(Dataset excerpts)
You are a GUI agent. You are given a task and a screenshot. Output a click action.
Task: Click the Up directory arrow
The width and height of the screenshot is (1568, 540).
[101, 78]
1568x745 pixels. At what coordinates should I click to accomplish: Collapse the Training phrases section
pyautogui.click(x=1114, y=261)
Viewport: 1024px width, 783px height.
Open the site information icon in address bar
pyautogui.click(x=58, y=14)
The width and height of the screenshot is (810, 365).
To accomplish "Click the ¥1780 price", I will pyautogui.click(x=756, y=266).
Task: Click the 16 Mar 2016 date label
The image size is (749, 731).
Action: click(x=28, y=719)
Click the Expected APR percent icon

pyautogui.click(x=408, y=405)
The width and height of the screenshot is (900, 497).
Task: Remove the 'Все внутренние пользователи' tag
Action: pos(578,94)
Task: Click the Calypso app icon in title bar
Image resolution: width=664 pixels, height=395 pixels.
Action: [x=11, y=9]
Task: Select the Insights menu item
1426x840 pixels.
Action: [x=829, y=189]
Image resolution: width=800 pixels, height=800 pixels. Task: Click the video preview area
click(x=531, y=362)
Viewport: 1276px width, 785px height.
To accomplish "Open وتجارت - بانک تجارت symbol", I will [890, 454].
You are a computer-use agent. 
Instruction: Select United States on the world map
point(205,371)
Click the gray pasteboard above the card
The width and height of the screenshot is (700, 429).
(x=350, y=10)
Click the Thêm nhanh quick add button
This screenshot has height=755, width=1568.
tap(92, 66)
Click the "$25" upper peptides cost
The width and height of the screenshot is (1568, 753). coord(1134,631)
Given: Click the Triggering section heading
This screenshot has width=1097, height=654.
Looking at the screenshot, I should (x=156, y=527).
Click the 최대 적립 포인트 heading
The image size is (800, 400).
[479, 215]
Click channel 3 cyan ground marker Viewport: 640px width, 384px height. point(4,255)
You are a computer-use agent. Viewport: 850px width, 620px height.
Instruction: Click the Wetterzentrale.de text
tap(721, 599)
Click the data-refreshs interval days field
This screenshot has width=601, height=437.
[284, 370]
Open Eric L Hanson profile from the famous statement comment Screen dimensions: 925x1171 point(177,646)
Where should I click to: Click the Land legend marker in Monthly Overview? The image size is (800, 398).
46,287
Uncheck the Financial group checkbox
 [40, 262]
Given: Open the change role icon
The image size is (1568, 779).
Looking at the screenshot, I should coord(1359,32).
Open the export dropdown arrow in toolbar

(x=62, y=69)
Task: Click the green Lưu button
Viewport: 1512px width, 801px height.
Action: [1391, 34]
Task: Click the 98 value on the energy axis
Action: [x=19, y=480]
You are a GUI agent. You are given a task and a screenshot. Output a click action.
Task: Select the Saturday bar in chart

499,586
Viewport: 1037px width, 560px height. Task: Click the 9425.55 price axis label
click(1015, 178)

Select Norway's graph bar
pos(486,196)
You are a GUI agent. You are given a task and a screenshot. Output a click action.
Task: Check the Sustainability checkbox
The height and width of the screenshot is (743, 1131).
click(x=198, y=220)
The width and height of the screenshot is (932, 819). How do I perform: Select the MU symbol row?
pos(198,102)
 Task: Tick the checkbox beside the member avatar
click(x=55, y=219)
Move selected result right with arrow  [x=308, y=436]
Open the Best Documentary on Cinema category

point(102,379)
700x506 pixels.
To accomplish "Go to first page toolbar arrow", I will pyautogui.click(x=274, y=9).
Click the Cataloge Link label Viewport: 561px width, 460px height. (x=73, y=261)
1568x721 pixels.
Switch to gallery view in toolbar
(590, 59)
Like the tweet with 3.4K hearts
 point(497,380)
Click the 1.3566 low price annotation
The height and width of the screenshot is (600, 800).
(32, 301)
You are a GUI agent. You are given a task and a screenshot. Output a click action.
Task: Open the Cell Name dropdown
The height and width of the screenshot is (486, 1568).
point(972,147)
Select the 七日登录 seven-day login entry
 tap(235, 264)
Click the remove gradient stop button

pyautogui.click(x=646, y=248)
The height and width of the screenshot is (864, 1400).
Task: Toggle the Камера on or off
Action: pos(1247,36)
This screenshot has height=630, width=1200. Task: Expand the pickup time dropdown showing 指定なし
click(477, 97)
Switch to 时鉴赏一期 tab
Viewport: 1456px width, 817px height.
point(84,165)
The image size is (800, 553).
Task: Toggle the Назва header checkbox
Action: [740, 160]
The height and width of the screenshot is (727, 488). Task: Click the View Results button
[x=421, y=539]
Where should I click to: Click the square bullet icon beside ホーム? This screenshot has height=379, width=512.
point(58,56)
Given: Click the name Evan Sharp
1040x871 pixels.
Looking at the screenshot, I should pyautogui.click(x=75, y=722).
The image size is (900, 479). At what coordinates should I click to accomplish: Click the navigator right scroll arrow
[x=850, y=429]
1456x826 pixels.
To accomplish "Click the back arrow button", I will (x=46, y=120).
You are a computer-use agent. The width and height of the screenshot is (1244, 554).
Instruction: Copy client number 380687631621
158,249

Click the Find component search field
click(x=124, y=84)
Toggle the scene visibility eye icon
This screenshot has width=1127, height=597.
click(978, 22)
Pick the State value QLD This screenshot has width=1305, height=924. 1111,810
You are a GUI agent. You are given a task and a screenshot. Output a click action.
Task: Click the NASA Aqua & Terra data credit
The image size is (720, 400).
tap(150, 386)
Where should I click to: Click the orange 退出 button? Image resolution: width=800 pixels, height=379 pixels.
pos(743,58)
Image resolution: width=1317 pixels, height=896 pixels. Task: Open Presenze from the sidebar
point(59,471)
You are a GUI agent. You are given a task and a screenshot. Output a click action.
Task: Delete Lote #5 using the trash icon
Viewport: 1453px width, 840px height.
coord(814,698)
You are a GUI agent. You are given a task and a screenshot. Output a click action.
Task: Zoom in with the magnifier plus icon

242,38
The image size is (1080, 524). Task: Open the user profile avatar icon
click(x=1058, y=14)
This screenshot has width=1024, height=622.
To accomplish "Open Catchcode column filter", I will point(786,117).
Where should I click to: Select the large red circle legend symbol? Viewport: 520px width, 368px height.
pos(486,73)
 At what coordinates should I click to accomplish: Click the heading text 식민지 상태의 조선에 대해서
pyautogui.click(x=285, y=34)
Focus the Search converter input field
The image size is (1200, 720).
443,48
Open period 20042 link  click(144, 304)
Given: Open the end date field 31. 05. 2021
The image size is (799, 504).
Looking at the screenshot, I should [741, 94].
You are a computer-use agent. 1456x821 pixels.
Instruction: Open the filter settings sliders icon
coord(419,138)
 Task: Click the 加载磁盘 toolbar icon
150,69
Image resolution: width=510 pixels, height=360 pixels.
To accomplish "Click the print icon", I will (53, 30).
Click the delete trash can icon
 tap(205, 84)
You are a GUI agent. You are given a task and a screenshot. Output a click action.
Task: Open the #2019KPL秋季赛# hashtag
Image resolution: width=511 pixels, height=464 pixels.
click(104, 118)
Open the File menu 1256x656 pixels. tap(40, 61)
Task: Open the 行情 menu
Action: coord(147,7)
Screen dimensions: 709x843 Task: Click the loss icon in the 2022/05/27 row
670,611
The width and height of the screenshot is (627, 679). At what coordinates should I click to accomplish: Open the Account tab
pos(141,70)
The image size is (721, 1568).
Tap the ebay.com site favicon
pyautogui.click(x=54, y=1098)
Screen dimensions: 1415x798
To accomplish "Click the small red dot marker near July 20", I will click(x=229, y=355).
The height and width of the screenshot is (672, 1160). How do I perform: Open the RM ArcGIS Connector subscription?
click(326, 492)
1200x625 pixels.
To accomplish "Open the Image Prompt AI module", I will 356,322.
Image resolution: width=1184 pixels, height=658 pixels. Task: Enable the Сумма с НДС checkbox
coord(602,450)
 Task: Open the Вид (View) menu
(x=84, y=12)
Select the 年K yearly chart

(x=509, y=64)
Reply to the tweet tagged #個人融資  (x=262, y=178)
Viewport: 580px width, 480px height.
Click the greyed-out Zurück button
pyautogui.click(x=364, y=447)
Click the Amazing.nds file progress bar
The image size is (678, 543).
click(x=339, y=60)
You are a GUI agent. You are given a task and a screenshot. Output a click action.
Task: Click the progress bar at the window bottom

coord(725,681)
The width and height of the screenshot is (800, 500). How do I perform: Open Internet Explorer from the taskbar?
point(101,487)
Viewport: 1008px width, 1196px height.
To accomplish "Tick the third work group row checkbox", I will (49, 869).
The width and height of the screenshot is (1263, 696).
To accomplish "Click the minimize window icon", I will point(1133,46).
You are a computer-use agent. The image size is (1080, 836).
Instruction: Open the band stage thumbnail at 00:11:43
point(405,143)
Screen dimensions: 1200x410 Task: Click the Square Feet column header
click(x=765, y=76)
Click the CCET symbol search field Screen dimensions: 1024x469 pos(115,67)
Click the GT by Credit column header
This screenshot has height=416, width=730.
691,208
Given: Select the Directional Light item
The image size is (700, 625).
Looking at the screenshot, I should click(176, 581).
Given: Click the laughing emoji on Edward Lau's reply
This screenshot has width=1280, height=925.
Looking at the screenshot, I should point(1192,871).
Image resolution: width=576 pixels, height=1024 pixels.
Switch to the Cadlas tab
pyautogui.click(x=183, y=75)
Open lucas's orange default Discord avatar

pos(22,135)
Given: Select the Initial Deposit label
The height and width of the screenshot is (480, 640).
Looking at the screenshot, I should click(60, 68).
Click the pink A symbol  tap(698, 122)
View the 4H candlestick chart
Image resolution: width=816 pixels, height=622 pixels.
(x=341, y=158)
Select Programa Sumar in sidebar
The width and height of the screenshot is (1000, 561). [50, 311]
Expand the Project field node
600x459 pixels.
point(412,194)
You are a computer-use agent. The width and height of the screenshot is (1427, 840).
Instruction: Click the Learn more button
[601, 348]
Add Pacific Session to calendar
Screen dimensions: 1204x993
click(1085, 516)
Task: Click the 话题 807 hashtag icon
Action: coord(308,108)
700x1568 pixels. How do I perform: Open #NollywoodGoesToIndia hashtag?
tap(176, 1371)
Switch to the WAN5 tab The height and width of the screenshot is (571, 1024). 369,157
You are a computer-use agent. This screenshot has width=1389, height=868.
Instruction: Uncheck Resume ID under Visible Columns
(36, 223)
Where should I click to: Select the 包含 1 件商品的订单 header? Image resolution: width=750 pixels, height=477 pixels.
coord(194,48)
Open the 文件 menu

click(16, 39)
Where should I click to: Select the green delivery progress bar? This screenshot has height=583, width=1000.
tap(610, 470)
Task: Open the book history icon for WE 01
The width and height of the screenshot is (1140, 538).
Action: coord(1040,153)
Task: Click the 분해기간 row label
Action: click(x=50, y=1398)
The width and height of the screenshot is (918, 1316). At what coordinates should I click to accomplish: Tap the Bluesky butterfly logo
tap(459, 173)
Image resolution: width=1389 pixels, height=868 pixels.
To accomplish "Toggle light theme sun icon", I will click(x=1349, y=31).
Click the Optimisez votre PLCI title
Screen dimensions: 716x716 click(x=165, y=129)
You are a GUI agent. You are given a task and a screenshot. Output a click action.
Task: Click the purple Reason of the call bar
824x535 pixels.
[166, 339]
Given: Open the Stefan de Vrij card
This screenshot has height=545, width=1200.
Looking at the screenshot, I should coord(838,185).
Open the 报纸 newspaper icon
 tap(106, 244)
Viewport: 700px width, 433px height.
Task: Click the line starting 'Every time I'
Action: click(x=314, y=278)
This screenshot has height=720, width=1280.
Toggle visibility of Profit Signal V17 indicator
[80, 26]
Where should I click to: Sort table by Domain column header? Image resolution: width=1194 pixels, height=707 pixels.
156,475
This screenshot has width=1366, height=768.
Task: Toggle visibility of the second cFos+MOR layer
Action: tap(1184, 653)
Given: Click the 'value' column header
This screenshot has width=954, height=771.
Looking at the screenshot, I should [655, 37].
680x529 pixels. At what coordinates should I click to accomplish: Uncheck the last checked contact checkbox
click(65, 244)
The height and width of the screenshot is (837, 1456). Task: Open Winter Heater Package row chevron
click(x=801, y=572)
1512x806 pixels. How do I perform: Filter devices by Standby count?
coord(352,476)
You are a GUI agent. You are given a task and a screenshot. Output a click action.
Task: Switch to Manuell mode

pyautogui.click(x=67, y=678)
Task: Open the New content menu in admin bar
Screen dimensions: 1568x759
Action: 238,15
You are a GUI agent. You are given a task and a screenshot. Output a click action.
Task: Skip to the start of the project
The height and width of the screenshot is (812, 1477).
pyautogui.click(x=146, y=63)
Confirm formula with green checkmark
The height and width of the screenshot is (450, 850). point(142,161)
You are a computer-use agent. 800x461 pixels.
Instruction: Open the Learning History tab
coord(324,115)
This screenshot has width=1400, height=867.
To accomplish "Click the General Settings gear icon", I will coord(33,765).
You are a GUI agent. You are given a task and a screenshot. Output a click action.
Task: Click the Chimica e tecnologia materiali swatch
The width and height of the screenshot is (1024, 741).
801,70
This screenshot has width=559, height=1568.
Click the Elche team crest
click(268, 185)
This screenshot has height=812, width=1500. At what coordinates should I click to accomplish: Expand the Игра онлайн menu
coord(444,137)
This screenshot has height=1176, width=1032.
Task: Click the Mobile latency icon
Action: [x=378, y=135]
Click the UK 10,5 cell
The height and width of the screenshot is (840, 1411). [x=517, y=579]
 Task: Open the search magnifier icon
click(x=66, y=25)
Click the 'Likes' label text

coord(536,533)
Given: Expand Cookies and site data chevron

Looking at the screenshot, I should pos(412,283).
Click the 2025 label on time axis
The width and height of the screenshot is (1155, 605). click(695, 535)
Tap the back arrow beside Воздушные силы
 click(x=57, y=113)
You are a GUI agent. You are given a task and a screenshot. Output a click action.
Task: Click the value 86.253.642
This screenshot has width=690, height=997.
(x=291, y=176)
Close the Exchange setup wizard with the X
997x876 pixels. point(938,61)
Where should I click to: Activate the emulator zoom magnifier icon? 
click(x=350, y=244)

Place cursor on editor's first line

● **DESCRIPTION OF THE TASK**: Lines after the one containing "The width and height of the screenshot is (810, 365)." are not wanted; repeat exactly each line above from the first up to and including it.

● **WRITTEN ANSWER**:
You are a GUI agent. You are given a task and a screenshot. Output a click action.
Task: Click the Up directory arrow
The width and height of the screenshot is (1568, 540).
[101, 78]
1568x745 pixels. At what coordinates should I click to accomplish: Collapse the Training phrases section
pyautogui.click(x=1114, y=261)
Viewport: 1024px width, 783px height.
Open the site information icon in address bar
pyautogui.click(x=58, y=14)
The width and height of the screenshot is (810, 365).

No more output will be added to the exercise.